Mio figlio è un bullo? I comportamenti da controllare

Per un genitore può essere emotivamente complicato rendersi conto di alcuni comportamenti del proprio figlio, eppure ci sono dei segnali piuttosto chiari, che possono farci capire che siamo di fronte a degli atteggiamenti preoccupanti. "Intanto dobbiamo notare se il bambino ricorre a metodi aggressivi per ottenere quello che vuole. Se è pretenzioso, se ha un atteggiamento di superiorità nei confronti dei compagni, se tende a sottometterli". Oltre ai segnali che riguardano la sfera della rabbia però ce ne sono altri che hanno a che fare con la capacità di gestire le emozioni. "Di solito sono bambini che fanno fatica a esprimere le loro emozioni e i loro bisogni. Non provano dispiacere o senso di colpa se si accorgono che hanno ferito qualcuno, fisicamente o prendendolo in giro, addirittura sono quasi contenti. E questo succede sia a casa con i genitori che con i fratelli e le sorelle o con i compagni di classe". Moltissimo contano anche le dinamiche familiari. "Se i genitori sono aggressivi, se ricorrono a questo tipo di modalità comunicative o di relazione, è probabile che anche i figli lo faranno, perché riflettono ciò che vedono".

### PROBLEMI DA RISOLVERE
A. Stabilisci se ciascuna delle affermazioni seguenti concorda con l'estratto sul bullismo, rispondendo sì o no e citando le parole decisive dell'estratto. (i) I bambini con comportamenti da bullo provano senso di colpa quando feriscono qualcuno. (ii) Le dinamiche familiari hanno un grande peso. (iii) Questi comportamenti si manifestano soltanto con i compagni di classe.
B. Scrivi il seguito dell'estratto sul bullismo, a partire dalla sua ultima frase.

### SEZIONE DATI
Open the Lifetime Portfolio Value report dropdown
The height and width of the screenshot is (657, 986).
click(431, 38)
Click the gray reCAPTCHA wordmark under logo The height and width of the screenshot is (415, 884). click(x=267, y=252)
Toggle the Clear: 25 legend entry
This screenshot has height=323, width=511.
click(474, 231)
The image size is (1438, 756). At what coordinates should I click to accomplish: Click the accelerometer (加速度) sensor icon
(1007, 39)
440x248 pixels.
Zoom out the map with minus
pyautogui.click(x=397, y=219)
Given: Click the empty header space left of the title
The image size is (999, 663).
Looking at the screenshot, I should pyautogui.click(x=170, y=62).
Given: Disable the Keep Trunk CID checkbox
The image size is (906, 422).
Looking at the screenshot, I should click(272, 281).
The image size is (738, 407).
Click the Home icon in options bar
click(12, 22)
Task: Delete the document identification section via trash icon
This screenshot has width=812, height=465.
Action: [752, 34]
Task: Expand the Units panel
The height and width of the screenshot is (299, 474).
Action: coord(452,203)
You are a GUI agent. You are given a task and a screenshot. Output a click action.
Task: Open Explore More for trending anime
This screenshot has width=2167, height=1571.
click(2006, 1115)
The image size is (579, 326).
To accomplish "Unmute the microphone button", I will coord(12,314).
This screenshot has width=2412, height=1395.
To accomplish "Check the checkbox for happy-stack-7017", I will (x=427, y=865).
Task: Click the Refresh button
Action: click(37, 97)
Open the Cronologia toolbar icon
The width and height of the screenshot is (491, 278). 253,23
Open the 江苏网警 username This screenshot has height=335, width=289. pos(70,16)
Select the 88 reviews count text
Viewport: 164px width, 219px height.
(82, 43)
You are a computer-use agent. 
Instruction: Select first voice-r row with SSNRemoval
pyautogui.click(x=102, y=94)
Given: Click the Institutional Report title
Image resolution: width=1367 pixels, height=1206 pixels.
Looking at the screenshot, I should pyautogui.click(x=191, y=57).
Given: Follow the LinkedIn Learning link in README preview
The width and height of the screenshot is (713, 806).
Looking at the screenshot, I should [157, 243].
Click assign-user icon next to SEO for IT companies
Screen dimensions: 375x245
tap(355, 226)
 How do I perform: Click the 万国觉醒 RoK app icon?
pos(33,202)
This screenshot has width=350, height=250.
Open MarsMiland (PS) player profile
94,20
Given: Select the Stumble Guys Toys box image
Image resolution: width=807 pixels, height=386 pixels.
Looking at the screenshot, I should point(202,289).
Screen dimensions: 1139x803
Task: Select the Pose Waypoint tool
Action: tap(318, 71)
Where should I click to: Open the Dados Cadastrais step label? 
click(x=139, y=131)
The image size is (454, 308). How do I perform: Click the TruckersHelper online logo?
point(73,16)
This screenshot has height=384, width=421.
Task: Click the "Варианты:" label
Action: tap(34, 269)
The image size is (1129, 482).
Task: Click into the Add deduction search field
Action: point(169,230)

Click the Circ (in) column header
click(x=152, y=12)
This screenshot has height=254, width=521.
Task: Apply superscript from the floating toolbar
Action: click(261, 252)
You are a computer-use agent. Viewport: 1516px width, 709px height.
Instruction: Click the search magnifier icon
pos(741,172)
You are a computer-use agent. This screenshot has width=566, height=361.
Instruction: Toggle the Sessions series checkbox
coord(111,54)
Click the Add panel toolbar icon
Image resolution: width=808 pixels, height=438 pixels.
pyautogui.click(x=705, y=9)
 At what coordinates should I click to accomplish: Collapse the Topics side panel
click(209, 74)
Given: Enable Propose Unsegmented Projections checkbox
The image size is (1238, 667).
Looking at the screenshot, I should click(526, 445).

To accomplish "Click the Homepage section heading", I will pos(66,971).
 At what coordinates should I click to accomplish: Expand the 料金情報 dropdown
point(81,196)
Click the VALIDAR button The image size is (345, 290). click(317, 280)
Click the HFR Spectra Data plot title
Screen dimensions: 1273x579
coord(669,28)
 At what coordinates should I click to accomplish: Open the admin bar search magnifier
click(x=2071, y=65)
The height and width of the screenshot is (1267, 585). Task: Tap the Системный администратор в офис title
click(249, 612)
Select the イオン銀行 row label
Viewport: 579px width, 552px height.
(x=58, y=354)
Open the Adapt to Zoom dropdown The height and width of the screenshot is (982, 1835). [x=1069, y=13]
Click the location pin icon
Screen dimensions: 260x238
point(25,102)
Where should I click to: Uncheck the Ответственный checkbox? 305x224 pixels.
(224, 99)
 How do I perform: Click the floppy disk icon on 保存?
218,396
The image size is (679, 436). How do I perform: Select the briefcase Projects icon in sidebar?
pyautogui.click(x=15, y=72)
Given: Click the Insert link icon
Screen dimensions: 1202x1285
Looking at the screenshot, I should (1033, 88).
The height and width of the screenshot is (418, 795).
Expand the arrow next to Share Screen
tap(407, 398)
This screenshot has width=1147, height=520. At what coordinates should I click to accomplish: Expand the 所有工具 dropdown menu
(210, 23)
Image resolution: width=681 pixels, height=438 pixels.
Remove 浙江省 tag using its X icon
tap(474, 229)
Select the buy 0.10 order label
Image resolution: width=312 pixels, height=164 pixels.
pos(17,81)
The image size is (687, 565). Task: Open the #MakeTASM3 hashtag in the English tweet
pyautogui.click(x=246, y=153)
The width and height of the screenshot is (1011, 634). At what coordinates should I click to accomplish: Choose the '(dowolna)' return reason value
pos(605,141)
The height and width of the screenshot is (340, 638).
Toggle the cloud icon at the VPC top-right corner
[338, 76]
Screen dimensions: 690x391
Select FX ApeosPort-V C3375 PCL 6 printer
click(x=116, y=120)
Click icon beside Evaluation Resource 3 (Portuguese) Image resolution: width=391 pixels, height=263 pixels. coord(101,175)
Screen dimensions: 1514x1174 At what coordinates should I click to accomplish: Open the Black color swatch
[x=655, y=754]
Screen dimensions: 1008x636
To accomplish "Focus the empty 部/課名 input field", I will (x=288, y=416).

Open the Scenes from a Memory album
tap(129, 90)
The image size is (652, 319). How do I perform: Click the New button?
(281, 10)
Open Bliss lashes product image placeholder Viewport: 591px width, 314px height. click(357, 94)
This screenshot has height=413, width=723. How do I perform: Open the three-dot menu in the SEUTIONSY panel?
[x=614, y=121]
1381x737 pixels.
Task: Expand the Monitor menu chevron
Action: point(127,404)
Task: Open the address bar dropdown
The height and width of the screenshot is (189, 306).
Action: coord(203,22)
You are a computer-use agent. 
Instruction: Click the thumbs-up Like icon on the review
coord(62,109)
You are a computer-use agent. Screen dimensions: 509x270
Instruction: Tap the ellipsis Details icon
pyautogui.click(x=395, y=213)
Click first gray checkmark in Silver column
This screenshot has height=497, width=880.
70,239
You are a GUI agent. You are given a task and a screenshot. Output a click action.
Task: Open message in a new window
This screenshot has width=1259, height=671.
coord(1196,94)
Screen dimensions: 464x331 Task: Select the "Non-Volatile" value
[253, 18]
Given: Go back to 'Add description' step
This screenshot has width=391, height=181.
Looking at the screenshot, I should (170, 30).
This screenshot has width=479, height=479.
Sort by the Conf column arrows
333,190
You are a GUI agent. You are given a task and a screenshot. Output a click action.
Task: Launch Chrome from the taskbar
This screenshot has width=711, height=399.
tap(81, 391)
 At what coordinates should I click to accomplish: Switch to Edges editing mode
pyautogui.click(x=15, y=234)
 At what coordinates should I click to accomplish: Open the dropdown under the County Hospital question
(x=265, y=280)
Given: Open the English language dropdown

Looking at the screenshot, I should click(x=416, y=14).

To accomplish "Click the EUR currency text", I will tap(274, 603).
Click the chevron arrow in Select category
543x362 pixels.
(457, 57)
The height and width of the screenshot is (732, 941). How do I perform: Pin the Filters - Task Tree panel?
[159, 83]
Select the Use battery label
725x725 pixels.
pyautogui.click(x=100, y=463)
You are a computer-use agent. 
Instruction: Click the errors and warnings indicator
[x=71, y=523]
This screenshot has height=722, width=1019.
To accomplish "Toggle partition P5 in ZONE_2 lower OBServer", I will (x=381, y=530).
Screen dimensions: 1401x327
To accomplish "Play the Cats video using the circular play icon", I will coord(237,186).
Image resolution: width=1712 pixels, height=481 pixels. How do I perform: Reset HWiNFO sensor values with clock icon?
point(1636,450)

### ELENCO DELLE RISPOSTE
A.
(i) No: «Non provano dispiacere o senso di colpa se si accorgono che hanno ferito qualcuno».
(ii) Sì: «Moltissimo contano anche le dinamiche familiari».
(iii) No: «E questo succede sia a casa con i genitori che con i fratelli e le sorelle o con i compagni di classe».

B.
Cosa fare se ci rendiamo conto che nostro figlio è aggressivo

Se ci accorgiamo che nostro figlio mette in atto questo tipo di comportamenti, la prima cosa da fare è cercare di riaprire un canale comunicativo. "Dobbiamo cercare di entrare in sintonia con lui, con i suoi bisogni reali. Cerchiamo di capire cosa ha scatenato quei comportamenti e di provare a sviluppare le sue capacità emotive". Uno dei punti deboli di un bambino aggressivo è spesso la gestione della frustrazione. "I genitori dovrebbero imparare anche a lavorare su questo aspetto. Bisogna allenare i ragazzi a questa competenza. Si è visto che ci sono due stili genitoriali che favoriscono l'insorgere di comportamenti da bulli: uno stile autoritario, fatto di troppe regole e divieti, che ingabbia i bambini e uno stile troppo permissivo, che va sempre incontro ai bisogni del bambino, che crescerà credendo che tutto sia dovuto. Per questo è importante trovare un equilibrio, un bilanciamento". 

Un bambino bullo va punito?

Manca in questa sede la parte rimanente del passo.